Copy every line from the data below in which the string "avatar" can be found.
-- Material provided follows --
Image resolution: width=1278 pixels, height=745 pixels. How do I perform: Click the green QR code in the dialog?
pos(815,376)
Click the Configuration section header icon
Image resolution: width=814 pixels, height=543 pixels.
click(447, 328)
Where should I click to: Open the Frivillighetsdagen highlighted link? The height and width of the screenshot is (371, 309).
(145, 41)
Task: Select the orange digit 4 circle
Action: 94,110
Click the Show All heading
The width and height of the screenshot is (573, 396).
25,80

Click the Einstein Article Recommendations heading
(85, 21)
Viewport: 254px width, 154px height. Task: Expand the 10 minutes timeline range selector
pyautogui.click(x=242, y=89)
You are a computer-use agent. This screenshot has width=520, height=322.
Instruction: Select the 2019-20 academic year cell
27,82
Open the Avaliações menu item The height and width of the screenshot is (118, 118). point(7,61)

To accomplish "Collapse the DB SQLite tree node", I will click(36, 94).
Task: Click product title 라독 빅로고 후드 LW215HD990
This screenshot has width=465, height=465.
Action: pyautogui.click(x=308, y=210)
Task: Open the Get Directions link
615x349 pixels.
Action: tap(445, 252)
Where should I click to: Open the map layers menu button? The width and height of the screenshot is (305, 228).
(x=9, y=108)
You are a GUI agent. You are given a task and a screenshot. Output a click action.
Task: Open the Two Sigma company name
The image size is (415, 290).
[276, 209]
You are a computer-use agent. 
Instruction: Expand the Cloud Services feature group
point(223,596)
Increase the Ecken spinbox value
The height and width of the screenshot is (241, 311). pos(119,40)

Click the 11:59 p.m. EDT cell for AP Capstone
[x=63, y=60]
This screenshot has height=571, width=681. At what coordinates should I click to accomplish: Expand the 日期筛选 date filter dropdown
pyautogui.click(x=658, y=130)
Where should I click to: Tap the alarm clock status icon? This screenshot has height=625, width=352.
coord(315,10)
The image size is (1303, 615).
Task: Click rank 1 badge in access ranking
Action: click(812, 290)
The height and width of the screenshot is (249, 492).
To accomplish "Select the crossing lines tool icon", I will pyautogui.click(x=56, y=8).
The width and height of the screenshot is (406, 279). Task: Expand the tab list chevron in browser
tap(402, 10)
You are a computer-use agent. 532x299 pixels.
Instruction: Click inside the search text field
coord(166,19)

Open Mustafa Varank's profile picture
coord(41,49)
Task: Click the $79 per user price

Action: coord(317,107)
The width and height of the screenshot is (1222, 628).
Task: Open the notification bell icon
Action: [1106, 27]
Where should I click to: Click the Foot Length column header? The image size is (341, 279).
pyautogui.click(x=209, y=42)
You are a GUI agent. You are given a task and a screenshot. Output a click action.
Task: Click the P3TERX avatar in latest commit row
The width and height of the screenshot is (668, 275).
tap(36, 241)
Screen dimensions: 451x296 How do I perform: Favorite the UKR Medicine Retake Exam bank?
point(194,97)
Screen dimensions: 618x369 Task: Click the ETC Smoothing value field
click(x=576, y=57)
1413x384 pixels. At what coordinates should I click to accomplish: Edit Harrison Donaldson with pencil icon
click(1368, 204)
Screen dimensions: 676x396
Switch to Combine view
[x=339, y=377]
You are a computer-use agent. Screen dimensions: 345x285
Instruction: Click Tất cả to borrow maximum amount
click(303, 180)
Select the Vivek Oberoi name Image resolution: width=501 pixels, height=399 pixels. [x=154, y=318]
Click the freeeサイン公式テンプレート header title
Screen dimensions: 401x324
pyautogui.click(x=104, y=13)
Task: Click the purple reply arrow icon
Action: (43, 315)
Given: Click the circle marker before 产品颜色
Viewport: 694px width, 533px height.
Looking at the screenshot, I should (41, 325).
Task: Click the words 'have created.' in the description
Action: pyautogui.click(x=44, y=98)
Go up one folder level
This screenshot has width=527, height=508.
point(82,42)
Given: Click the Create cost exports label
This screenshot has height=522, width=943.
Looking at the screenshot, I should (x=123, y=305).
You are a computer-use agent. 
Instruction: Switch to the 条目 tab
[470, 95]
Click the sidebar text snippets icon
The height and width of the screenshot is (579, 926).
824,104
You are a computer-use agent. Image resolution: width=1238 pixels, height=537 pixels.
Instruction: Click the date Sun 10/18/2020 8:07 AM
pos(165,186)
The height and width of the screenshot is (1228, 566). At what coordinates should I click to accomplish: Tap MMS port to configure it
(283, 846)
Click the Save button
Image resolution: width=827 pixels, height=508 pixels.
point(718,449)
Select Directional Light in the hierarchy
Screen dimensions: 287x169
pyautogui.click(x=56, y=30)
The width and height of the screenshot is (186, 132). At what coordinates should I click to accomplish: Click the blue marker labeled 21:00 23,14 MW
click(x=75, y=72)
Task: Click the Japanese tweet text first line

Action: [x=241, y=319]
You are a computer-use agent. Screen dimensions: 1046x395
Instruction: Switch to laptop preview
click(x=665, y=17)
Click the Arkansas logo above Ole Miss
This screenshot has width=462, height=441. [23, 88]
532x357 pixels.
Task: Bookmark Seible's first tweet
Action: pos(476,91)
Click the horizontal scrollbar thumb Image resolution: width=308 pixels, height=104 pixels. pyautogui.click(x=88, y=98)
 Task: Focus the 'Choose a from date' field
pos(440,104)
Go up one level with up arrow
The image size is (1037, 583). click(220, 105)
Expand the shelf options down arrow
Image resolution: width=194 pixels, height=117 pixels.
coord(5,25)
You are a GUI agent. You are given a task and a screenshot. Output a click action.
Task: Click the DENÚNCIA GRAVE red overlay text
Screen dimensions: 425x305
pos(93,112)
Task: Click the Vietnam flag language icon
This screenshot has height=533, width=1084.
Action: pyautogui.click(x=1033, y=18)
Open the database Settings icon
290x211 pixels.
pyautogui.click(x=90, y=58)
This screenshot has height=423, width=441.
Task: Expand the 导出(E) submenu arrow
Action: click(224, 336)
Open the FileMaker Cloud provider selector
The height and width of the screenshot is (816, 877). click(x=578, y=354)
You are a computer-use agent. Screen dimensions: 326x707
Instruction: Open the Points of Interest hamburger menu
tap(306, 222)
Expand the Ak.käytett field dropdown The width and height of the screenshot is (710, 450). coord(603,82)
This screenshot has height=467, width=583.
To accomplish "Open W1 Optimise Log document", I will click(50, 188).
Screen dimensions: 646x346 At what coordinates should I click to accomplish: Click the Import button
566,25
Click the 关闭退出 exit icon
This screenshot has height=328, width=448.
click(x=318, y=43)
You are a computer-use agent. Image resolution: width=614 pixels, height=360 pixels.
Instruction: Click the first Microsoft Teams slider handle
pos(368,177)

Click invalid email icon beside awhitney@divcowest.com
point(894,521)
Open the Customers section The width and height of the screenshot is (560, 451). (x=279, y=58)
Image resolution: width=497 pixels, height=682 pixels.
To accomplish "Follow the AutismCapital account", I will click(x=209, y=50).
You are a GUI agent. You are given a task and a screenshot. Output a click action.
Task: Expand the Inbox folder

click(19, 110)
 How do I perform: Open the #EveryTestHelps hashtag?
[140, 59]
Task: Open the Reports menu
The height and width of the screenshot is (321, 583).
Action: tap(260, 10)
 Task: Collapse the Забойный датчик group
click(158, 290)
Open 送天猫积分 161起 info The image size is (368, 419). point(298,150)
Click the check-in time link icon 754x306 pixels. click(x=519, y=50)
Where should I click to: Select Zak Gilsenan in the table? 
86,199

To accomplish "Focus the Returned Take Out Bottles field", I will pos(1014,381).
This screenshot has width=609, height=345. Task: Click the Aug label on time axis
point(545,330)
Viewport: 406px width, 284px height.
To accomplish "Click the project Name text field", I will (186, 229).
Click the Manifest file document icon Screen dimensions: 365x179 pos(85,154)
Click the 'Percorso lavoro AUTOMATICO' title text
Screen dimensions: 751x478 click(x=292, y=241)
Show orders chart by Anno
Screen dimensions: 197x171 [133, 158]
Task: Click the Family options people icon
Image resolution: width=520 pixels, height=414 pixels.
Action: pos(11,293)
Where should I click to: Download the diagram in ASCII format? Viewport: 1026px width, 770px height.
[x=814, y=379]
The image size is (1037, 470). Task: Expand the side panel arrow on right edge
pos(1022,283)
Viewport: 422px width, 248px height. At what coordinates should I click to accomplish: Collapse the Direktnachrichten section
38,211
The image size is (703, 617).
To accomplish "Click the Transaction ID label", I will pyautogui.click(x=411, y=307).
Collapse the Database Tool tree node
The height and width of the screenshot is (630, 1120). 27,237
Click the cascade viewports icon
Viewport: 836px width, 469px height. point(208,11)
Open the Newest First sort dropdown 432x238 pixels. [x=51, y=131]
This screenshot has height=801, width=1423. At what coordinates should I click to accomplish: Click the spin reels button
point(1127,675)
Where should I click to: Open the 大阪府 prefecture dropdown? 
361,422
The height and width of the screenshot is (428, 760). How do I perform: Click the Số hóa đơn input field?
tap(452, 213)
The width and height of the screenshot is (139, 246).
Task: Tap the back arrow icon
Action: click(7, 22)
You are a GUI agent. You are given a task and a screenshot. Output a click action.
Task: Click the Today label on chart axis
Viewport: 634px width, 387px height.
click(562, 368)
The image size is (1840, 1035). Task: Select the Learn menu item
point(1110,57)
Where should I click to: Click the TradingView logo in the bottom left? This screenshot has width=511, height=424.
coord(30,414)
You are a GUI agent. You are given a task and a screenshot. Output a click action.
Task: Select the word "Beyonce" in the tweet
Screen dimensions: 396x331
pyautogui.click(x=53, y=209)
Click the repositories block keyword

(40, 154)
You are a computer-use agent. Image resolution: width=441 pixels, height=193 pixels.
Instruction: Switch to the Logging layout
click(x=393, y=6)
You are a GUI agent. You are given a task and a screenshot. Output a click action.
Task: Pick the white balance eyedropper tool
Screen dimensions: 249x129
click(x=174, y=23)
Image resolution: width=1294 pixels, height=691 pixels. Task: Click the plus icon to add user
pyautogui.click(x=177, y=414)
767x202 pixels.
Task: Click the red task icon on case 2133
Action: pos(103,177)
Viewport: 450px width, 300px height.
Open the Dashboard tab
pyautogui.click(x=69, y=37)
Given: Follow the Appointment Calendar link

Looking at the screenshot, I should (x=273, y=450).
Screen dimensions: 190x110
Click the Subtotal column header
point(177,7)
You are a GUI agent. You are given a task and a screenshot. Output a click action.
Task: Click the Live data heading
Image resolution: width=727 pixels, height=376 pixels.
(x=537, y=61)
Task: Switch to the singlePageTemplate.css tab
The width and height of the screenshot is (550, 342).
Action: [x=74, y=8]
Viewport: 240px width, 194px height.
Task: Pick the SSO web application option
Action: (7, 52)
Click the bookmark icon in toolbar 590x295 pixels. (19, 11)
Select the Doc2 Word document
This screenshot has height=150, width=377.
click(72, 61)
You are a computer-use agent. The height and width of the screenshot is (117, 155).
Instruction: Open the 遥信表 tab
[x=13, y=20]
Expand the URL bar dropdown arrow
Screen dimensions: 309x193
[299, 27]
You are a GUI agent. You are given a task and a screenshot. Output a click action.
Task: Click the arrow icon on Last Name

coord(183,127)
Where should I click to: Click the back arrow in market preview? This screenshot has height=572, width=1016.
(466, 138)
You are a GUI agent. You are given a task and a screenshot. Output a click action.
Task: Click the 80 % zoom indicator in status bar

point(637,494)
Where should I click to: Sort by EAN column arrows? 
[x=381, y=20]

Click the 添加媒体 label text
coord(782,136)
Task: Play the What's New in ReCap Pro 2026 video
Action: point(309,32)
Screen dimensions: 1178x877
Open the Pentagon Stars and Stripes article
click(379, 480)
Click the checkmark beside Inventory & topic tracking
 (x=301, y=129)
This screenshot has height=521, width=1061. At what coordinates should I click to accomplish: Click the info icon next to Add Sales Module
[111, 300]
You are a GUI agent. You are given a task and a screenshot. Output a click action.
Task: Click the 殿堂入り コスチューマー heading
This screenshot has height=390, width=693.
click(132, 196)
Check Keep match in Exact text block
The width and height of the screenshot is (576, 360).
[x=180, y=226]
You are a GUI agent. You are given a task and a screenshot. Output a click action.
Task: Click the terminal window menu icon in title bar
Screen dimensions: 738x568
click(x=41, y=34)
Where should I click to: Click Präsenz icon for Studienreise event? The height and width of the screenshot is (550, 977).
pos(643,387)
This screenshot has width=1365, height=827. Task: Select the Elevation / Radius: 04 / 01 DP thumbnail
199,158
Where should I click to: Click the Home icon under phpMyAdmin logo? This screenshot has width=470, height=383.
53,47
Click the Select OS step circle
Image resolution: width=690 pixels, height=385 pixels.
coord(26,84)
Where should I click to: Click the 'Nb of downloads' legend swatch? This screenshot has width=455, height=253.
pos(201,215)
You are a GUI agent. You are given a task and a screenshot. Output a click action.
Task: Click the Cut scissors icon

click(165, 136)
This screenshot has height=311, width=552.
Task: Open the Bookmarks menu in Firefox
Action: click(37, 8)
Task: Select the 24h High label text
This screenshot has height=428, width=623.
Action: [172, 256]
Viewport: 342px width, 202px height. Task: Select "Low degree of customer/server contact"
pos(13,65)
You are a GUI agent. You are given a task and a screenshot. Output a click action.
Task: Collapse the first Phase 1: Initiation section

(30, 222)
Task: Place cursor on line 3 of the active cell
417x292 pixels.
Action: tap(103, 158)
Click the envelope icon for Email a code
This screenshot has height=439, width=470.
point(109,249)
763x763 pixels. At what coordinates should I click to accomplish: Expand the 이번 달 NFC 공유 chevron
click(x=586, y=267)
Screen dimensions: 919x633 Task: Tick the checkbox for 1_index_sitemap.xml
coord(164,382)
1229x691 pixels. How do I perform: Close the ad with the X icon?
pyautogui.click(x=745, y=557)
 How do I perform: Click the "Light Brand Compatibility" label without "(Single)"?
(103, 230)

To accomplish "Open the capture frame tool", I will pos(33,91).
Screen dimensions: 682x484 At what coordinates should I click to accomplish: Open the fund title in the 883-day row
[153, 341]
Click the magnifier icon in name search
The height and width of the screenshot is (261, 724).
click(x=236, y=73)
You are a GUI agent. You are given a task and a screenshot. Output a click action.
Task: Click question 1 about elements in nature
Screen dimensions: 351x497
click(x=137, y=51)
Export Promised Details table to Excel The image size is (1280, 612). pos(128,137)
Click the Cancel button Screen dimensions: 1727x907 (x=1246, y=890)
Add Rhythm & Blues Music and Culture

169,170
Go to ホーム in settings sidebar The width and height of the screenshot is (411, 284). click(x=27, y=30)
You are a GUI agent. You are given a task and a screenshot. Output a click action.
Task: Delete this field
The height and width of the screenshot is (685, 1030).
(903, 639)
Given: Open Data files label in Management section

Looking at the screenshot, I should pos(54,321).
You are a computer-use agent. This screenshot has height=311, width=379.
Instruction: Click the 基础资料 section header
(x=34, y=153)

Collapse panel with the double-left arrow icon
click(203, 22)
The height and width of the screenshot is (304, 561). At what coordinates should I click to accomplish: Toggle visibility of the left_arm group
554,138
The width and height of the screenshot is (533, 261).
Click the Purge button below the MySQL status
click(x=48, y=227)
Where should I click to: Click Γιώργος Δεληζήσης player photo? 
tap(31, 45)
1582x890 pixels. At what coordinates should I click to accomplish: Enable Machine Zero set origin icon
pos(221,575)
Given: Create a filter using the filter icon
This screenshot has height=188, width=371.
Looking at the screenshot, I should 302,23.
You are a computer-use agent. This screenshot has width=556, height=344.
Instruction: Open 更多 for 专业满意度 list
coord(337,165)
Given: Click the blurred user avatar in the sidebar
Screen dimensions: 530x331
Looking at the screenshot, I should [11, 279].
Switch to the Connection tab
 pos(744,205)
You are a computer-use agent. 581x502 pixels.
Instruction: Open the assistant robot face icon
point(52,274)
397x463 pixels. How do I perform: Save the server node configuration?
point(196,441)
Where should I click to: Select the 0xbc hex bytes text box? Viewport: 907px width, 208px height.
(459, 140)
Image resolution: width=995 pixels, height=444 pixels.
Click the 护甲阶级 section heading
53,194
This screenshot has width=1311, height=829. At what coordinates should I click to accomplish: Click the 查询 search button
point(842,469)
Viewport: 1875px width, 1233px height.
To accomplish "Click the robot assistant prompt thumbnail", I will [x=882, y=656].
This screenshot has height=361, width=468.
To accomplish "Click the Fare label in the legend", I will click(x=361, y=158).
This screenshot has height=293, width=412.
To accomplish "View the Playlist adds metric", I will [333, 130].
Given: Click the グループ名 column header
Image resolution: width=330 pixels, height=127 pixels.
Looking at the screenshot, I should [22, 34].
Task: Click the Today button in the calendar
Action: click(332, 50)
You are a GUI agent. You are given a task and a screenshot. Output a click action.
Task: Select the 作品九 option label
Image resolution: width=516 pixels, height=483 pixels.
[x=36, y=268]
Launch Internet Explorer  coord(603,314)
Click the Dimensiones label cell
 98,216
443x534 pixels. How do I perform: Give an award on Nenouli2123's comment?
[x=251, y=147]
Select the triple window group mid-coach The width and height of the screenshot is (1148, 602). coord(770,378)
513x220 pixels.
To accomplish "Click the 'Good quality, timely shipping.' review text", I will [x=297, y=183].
-- Material provided concluded --
* _Exercise solution_:
Task: Click the P3TERX avatar in latest commit row
Given: Click the blurred user avatar in the sidebar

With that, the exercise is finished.